### MATERIAL SHOWN
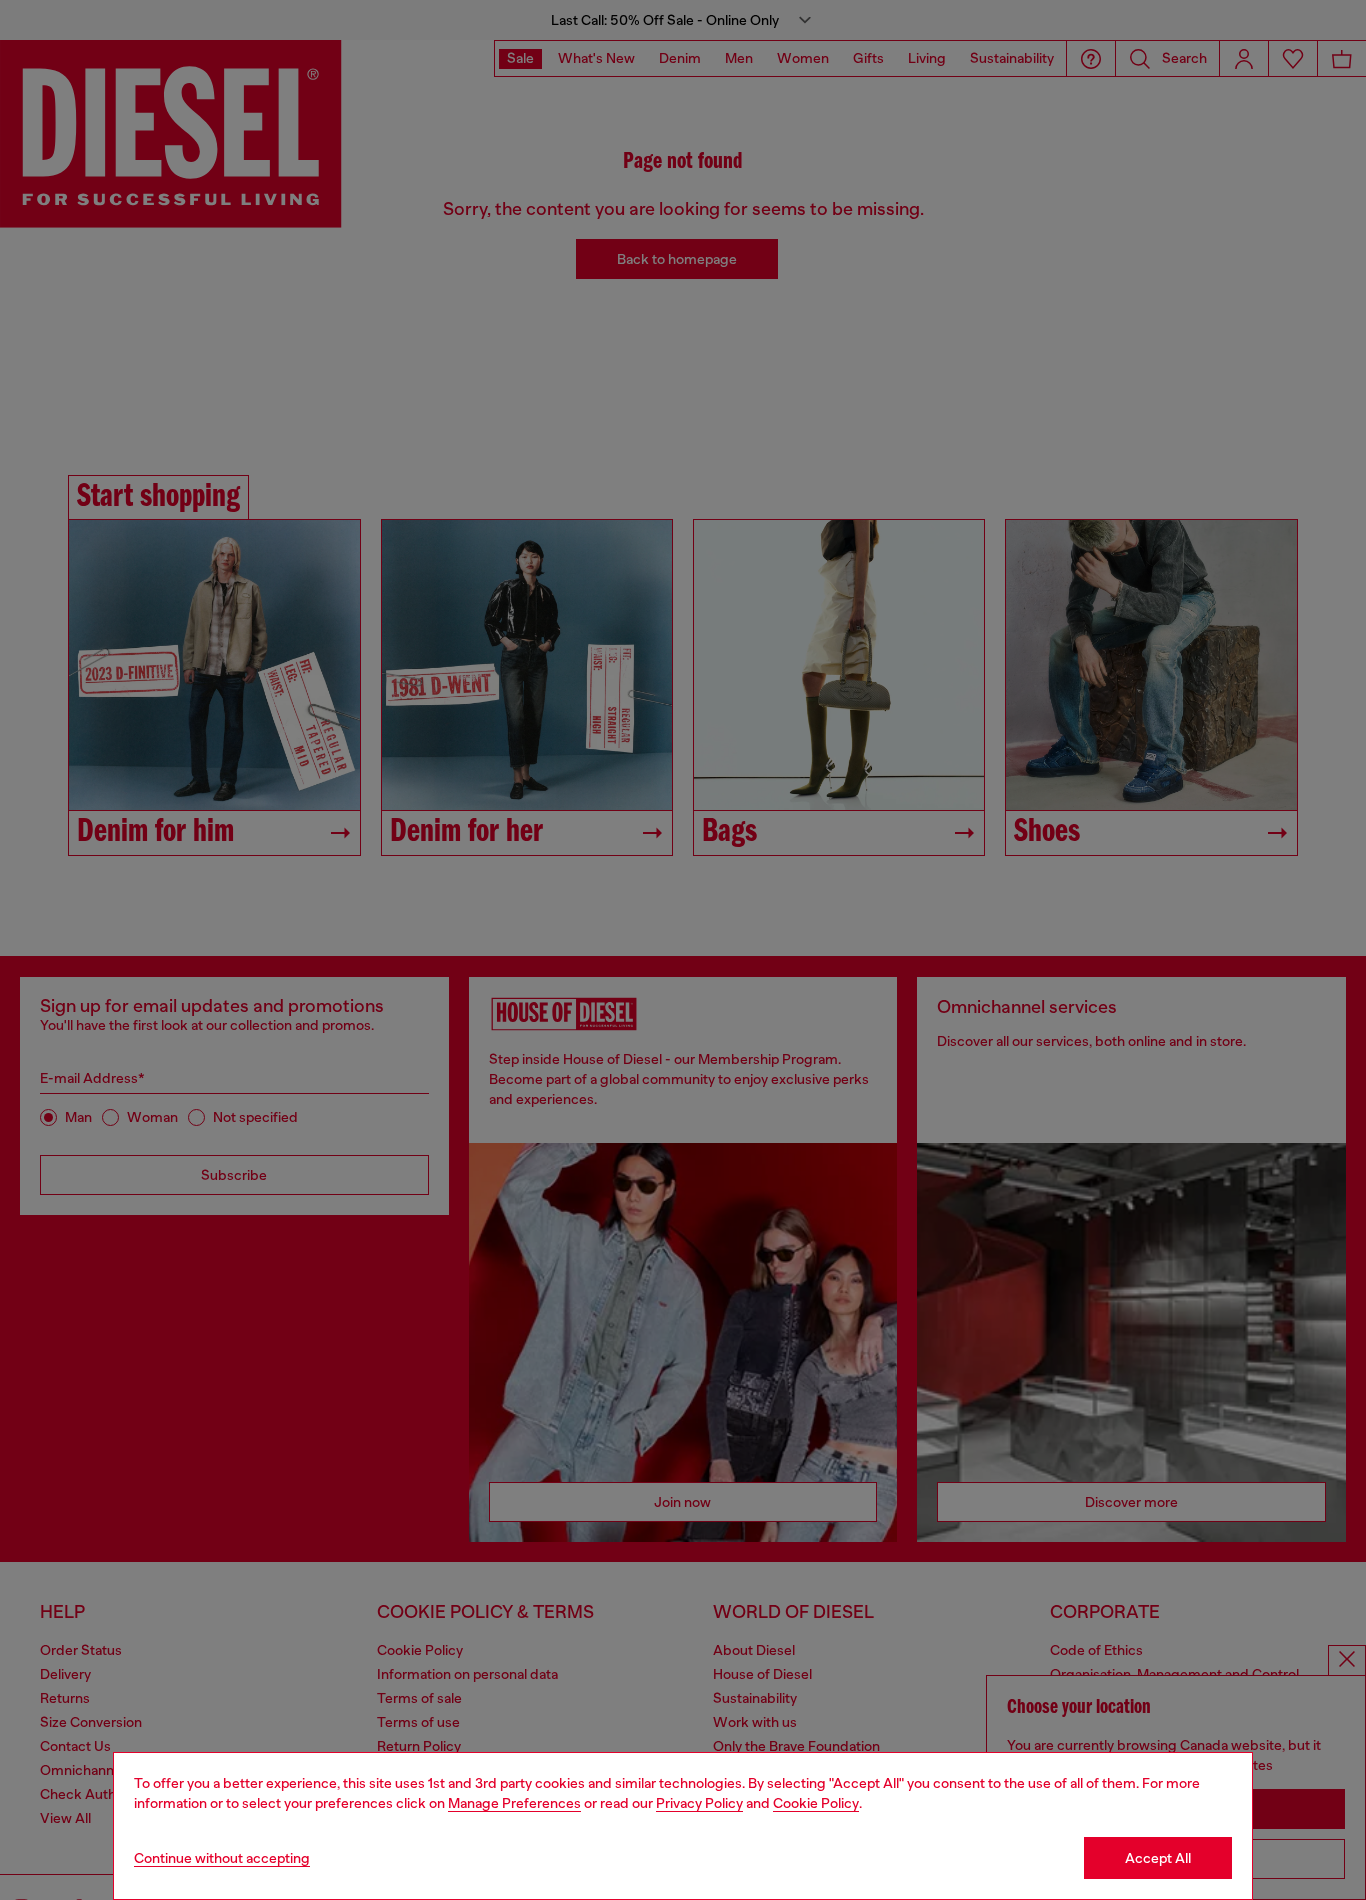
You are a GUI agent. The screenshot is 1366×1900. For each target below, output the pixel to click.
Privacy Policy (699, 1803)
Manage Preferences (514, 1803)
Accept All (1158, 1858)
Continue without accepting (222, 1858)
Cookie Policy (816, 1803)
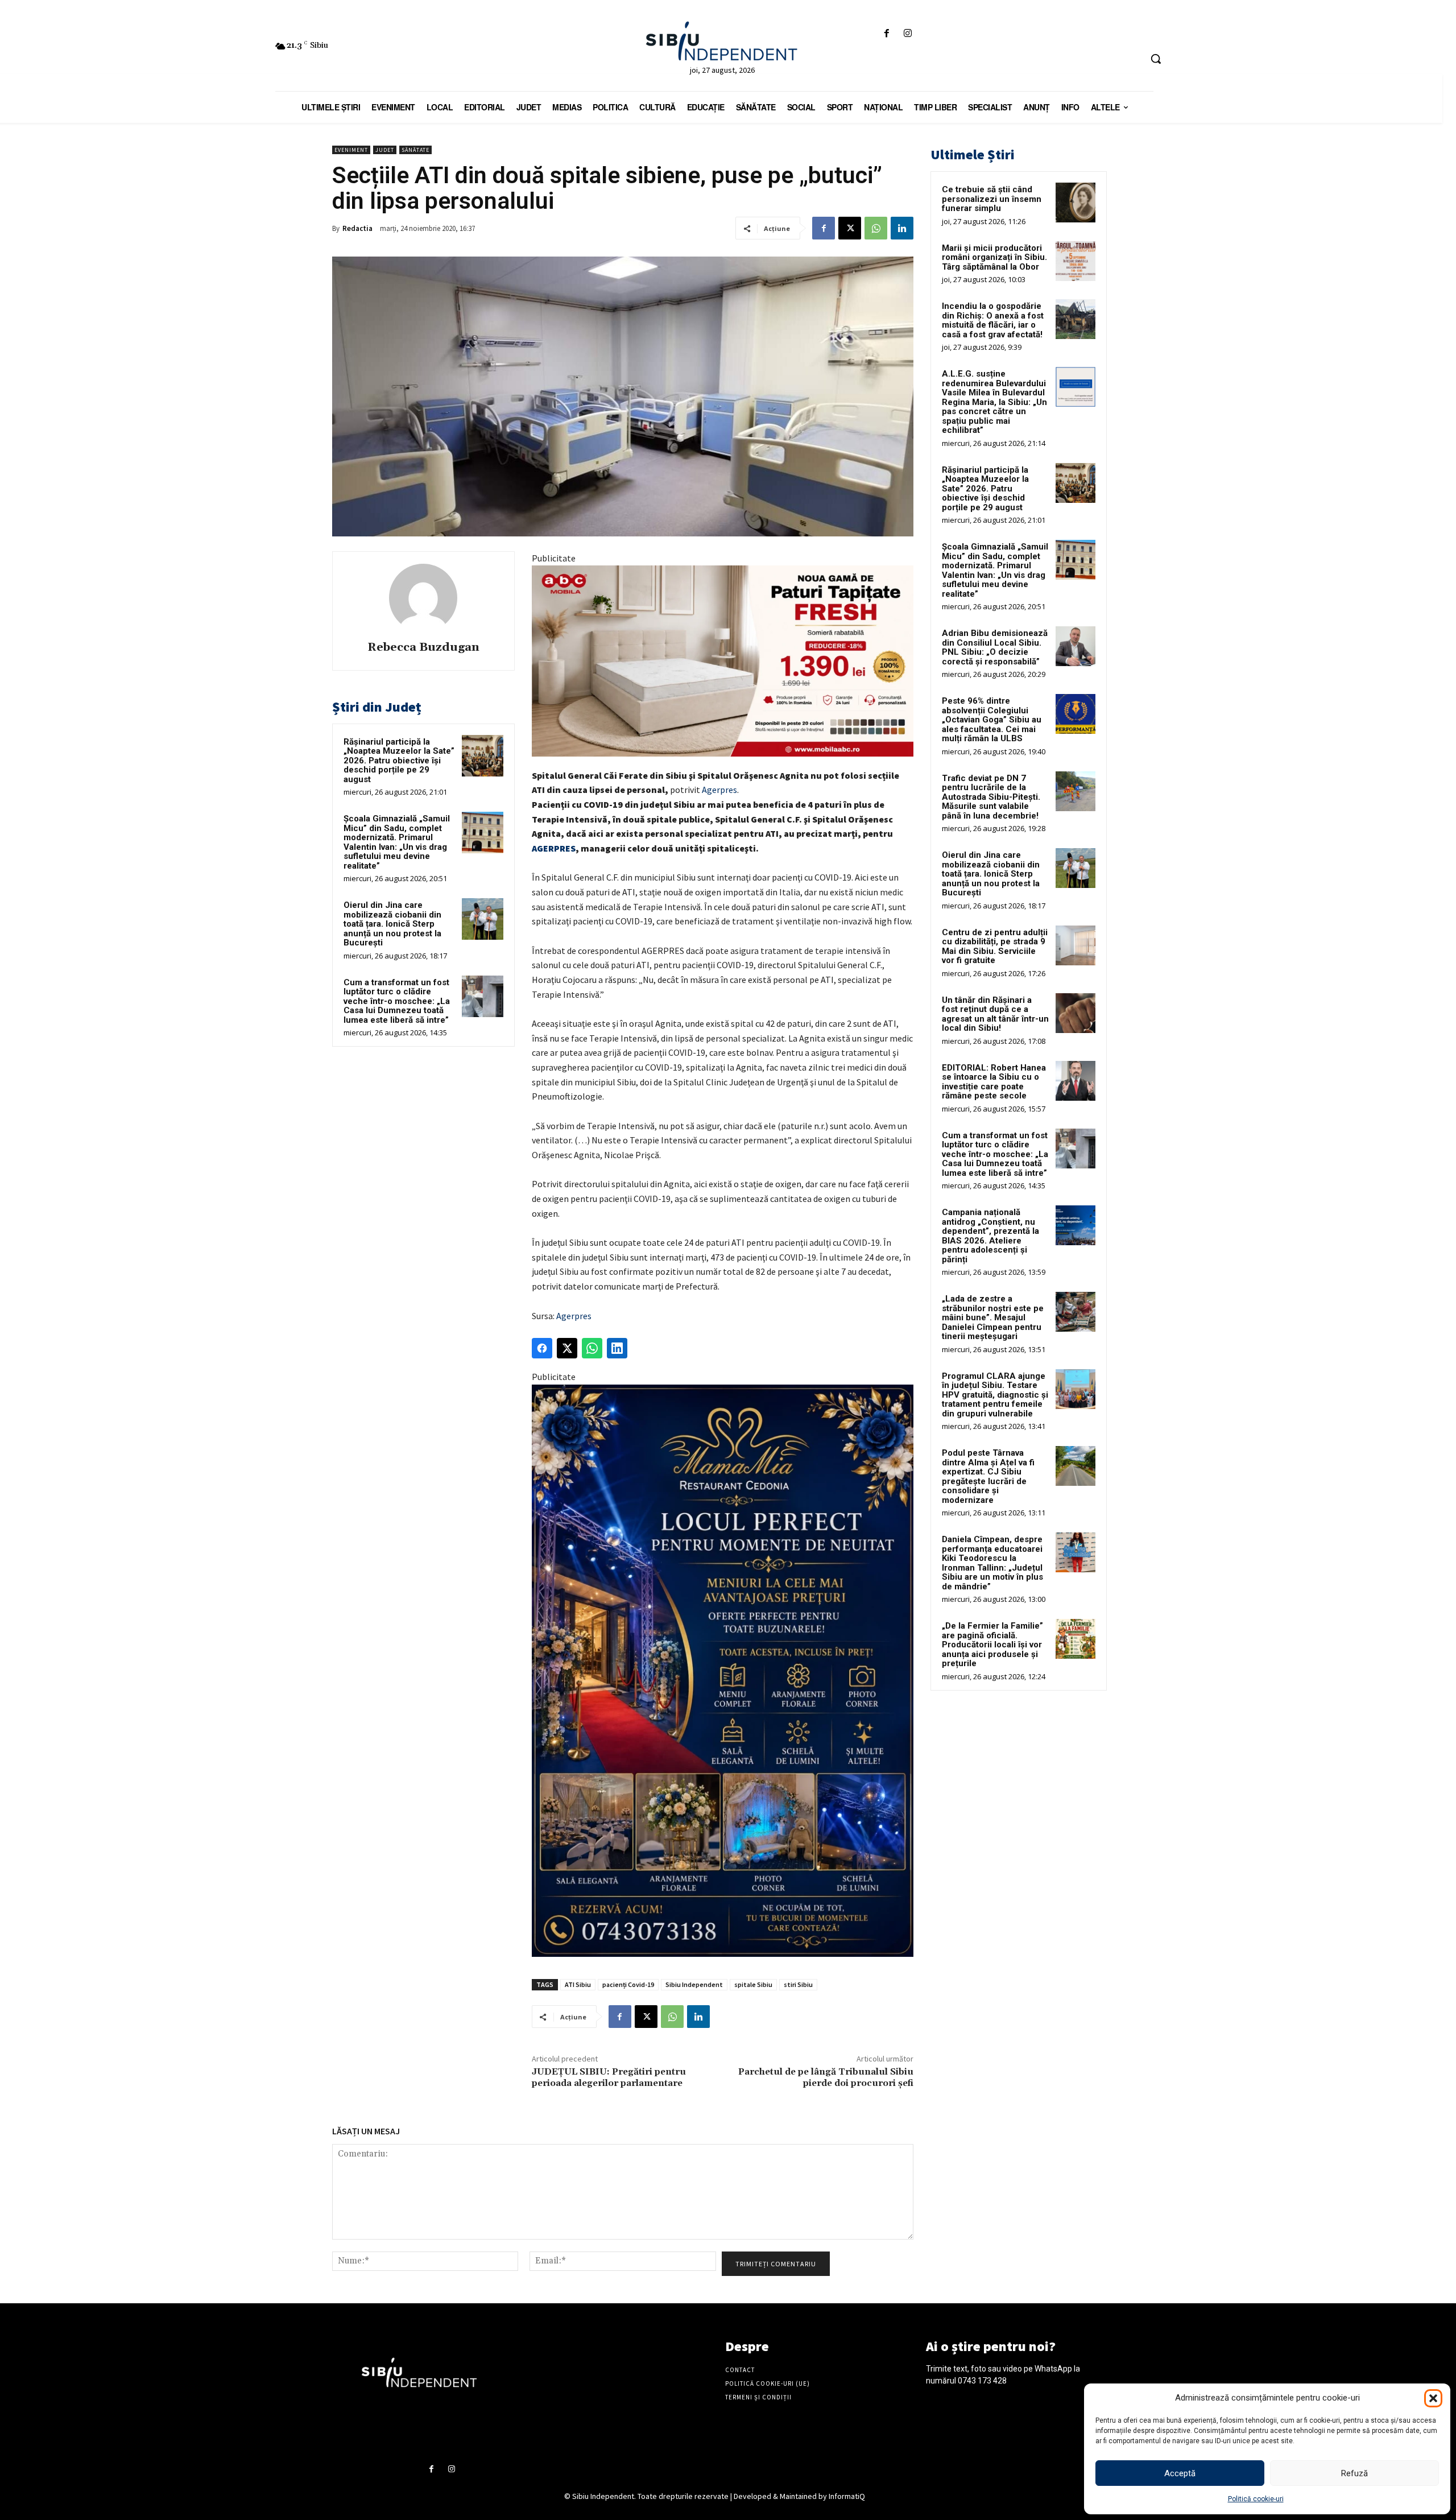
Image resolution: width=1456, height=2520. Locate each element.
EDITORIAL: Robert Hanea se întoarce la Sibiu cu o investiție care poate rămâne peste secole (994, 1082)
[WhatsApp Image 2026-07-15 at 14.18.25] (722, 1671)
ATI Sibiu (578, 1984)
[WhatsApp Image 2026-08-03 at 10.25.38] (722, 661)
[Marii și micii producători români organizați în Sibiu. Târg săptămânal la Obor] (1075, 261)
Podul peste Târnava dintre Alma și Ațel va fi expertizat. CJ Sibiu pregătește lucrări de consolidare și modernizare (988, 1476)
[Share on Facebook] (542, 1348)
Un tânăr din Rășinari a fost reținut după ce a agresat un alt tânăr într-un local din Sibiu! (995, 1014)
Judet (384, 150)
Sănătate (415, 150)
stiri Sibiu (798, 1984)
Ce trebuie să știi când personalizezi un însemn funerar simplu (991, 198)
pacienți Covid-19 (628, 1984)
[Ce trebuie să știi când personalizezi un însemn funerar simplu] (1075, 202)
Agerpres (719, 789)
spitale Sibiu (753, 1984)
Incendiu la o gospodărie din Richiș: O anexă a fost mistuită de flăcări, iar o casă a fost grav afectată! (993, 320)
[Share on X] (567, 1348)
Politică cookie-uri (1256, 2499)
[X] (849, 228)
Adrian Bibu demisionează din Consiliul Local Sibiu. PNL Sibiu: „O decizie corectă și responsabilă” (995, 647)
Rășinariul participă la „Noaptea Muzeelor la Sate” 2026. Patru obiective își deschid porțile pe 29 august (399, 760)
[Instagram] (908, 34)
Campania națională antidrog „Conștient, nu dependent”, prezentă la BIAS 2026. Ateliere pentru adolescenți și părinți (990, 1236)
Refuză (1354, 2473)
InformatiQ (847, 2496)
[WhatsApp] (875, 228)
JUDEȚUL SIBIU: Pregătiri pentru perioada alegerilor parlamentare (609, 2077)
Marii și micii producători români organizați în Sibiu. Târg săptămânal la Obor (994, 257)
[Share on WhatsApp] (592, 1348)
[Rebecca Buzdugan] (423, 598)
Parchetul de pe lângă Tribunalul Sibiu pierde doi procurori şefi (825, 2077)
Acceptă (1180, 2473)
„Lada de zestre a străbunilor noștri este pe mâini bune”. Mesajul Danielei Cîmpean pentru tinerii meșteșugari (993, 1317)
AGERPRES (554, 848)
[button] (1433, 2398)
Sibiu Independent (694, 1984)
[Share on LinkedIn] (617, 1348)
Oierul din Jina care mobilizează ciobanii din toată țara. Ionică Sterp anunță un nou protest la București (392, 924)
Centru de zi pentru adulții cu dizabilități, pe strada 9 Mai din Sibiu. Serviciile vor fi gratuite (995, 946)
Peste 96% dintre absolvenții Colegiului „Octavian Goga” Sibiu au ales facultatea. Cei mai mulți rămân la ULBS (991, 719)
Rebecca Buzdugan (423, 648)
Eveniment (351, 150)
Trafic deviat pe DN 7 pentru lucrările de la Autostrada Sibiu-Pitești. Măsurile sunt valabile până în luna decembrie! (991, 797)
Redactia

### REQUIREMENT
Pictures within the entries must not be reproduced; everything else is to be restated verbatim.

### WRITTEN REPLY
You are a GUI agent. The screenshot is 1366×1900. For each target below, output the pixel to click.
Privacy Policy (699, 1803)
Manage Preferences (514, 1803)
Accept All (1158, 1858)
Continue without accepting (222, 1858)
Cookie Policy (816, 1803)
Image resolution: width=1456, height=2520. Locate each element.
EDITORIAL: Robert Hanea se întoarce la Sibiu cu o investiție care poate rămâne peste secole (994, 1082)
[WhatsApp Image 2026-07-15 at 14.18.25] (722, 1671)
ATI Sibiu (578, 1984)
[WhatsApp Image 2026-08-03 at 10.25.38] (722, 661)
[Marii și micii producători români organizați în Sibiu. Târg săptămânal la Obor] (1075, 261)
Podul peste Târnava dintre Alma și Ațel va fi expertizat. CJ Sibiu pregătește lucrări de consolidare și modernizare (988, 1476)
[Share on Facebook] (542, 1348)
Un tânăr din Rășinari a fost reținut după ce a agresat un alt tânăr într-un local din Sibiu! (995, 1014)
Judet (384, 150)
Sănătate (415, 150)
stiri Sibiu (798, 1984)
Ce trebuie să știi când personalizezi un însemn funerar simplu (991, 198)
pacienți Covid-19 (628, 1984)
[Ce trebuie să știi când personalizezi un însemn funerar simplu] (1075, 202)
Agerpres (719, 789)
spitale Sibiu (753, 1984)
Incendiu la o gospodărie din Richiș: O anexă a fost mistuită de flăcări, iar o casă a fost grav afectată! (993, 320)
[Share on X] (567, 1348)
Politică cookie-uri (1256, 2499)
[X] (849, 228)
Adrian Bibu demisionează din Consiliul Local Sibiu. PNL Sibiu: „O decizie corectă și responsabilă” (995, 647)
Rășinariul participă la „Noaptea Muzeelor la Sate” 2026. Patru obiective își deschid porțile pe 29 august (399, 760)
[Instagram] (908, 34)
Campania națională antidrog „Conștient, nu dependent”, prezentă la BIAS 2026. Ateliere pentru adolescenți și părinți (990, 1236)
Refuză (1354, 2473)
InformatiQ (847, 2496)
[WhatsApp] (875, 228)
JUDEȚUL SIBIU: Pregătiri pentru perioada alegerilor parlamentare (609, 2077)
Marii și micii producători români organizați în Sibiu. Târg săptămânal la Obor (994, 257)
[Share on WhatsApp] (592, 1348)
[Rebecca Buzdugan] (423, 598)
Parchetul de pe lângă Tribunalul Sibiu pierde doi procurori şefi (825, 2077)
Acceptă (1180, 2473)
„Lada de zestre a străbunilor noștri este pe mâini bune”. Mesajul Danielei Cîmpean pentru tinerii meșteșugari (993, 1317)
AGERPRES (554, 848)
[button] (1433, 2398)
Sibiu Independent (694, 1984)
[Share on LinkedIn] (617, 1348)
Oierul din Jina care mobilizează ciobanii din toată țara. Ionică Sterp anunță un nou protest la București (392, 924)
Centru de zi pentru adulții cu dizabilități, pe strada 9 Mai din Sibiu. Serviciile vor fi gratuite (995, 946)
Peste 96% dintre absolvenții Colegiului „Octavian Goga” Sibiu au ales facultatea. Cei mai mulți rămân la ULBS (991, 719)
Rebecca Buzdugan (423, 648)
Eveniment (351, 150)
Trafic deviat pe DN 7 pentru lucrările de la Autostrada Sibiu-Pitești. Măsurile sunt valabile până în luna decembrie! (991, 797)
Redactia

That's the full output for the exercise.